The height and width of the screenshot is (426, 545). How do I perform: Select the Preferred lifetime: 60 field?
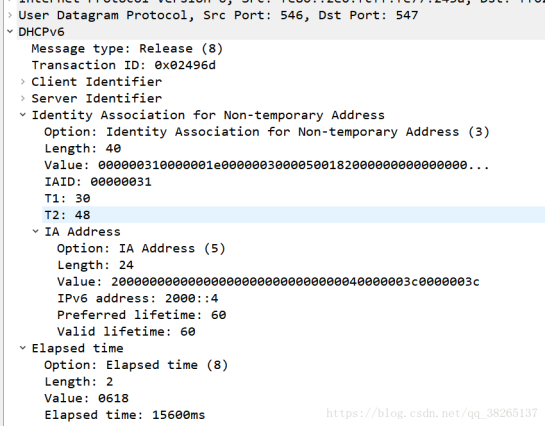coord(142,315)
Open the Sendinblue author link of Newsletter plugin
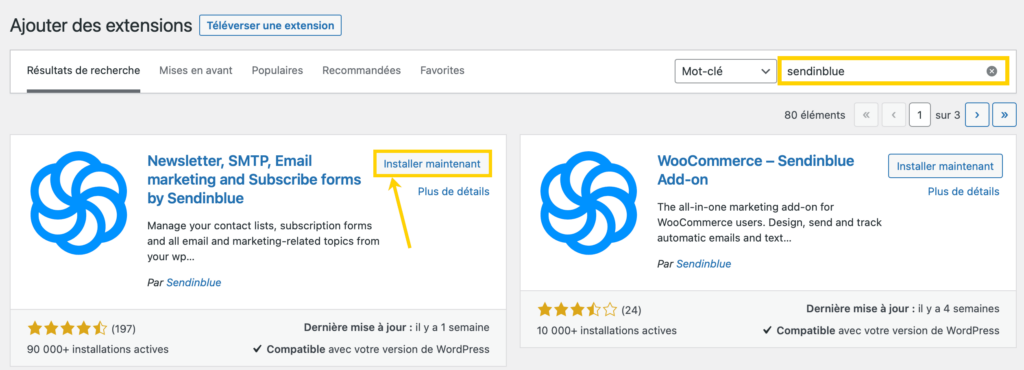The width and height of the screenshot is (1024, 370). 194,283
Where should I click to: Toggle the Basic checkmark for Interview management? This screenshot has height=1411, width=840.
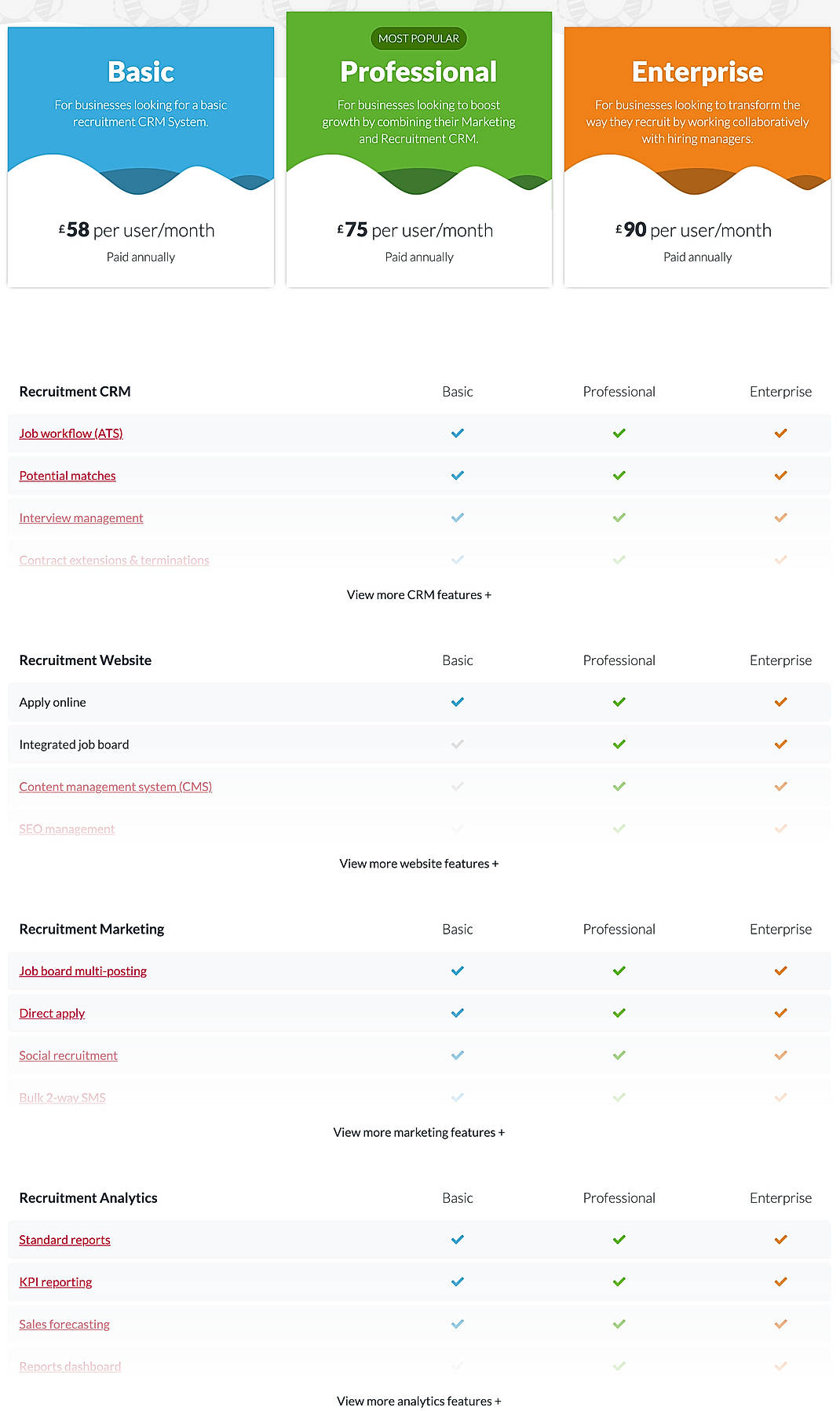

# # # #

- _WORK REQUIRED_:
Rewrite every item with "click" switched to "tap", keeping all other wording unchanged and leaving the pictures out.

- _PROBLEM SOLUTION_:
The height and width of the screenshot is (426, 545). How do I perform: Select the Preferred lifetime: 60 field?
coord(142,315)
Open the Sendinblue author link of Newsletter plugin
The width and height of the screenshot is (1024, 370). 194,283
Where should I tap to: Toggle the Basic checkmark for Interview management? This screenshot has height=1411, width=840.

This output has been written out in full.